Supervisors: Dr Janet Kumita and Prof Laura Itzhaki
Industrial Partner: Transition Bio
Non-Academic Partner Supervisor: Dr Will Arter
Industrial Partner Website: transitionbio.com
Project ID: 00078
 
Project Summary

Cells promote specific reactions and processes within distinct regions by controlling the spatiotemporal organisation of the intracellular components. Often physical segregation by membranes are involved; however, membraneless, subcellular structures can also be formed by liquid-liquid phase separation (LLPS). Biological processes mediated by LLPS include cell signaling, stress adaption and protein degradation. How and why cells use these biomolecular condensates (BCs) is far from understood, but diverse roles are being increasingly validated in vivo.
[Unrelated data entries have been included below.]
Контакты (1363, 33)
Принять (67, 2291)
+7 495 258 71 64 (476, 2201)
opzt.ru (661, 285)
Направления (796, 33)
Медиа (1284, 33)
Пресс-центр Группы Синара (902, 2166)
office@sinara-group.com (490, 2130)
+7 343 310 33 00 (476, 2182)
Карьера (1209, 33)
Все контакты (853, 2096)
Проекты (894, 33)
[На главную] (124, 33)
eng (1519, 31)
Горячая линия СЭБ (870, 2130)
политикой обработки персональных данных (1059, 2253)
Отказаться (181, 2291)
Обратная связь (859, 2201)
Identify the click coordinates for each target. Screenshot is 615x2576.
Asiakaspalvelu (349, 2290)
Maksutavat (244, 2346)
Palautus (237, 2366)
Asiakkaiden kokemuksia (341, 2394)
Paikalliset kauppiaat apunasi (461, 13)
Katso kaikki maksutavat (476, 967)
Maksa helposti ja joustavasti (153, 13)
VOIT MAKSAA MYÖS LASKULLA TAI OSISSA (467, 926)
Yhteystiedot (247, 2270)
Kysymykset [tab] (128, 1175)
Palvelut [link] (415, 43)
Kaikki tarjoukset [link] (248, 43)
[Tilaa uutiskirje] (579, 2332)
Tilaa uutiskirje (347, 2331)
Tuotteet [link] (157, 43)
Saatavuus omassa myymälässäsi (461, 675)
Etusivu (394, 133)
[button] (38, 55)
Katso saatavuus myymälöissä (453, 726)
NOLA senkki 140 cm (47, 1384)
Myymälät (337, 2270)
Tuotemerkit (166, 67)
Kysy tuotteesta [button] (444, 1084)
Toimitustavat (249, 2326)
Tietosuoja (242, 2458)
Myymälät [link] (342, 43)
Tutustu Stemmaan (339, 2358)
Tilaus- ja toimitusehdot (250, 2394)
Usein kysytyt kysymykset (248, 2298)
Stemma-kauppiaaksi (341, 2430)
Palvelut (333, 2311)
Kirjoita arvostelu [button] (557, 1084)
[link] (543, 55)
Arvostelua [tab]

The highly concentrated protein environment of BCs allows for enhanced reaction rates, and their liquid-like nature promotes dynamic exchange of constituents with the cytoplasm. Important to their behaviours, BCs have different physicochemical properties, highly influenced by “client” proteins that are not crucial for LLPS but are still recruited into them. But how does the sequestering of client proteins alter the BCs physicochemical state and impact their biological functions?

The Kumita and Itzhaki labs are developing artificial multi-valent proteins capable of LLPS with the aim of building multifunctional BCs to harness cellular degradation pathways to destroy disease-related proteins. This PhD
project will exploit our artificial condensate designs, consisting of “molecular adhesives” to drive LLPS combined with our versatile consensus-designed tetratricopeptide repeats (CTPRs) to engineer in multitarget binding properties, to study how the BC environment alters protein-protein interactions, condensate formation and stability, both in vitro and in cells, and is vital in the ubiquitin-proteasome system and autophagy-related LLPS. In order to gain mechanistic insights, cutting-edge analytical tools are required; therefore, we have partnered with Transition Bio, a global company developing one-of-a-kind technologies, including droplet microfluidic approaches and cellular platforms, to characterise condensates and their modulation, in molecular detail. With computational platforms that apply machine learning, we can also optimise and create novel designs of our CTPR-LLPS system. The impact of the physico-chemical propertiesof our BCs will be evaluated in cell models, provide a novel system for developing Transition Bio capabilities.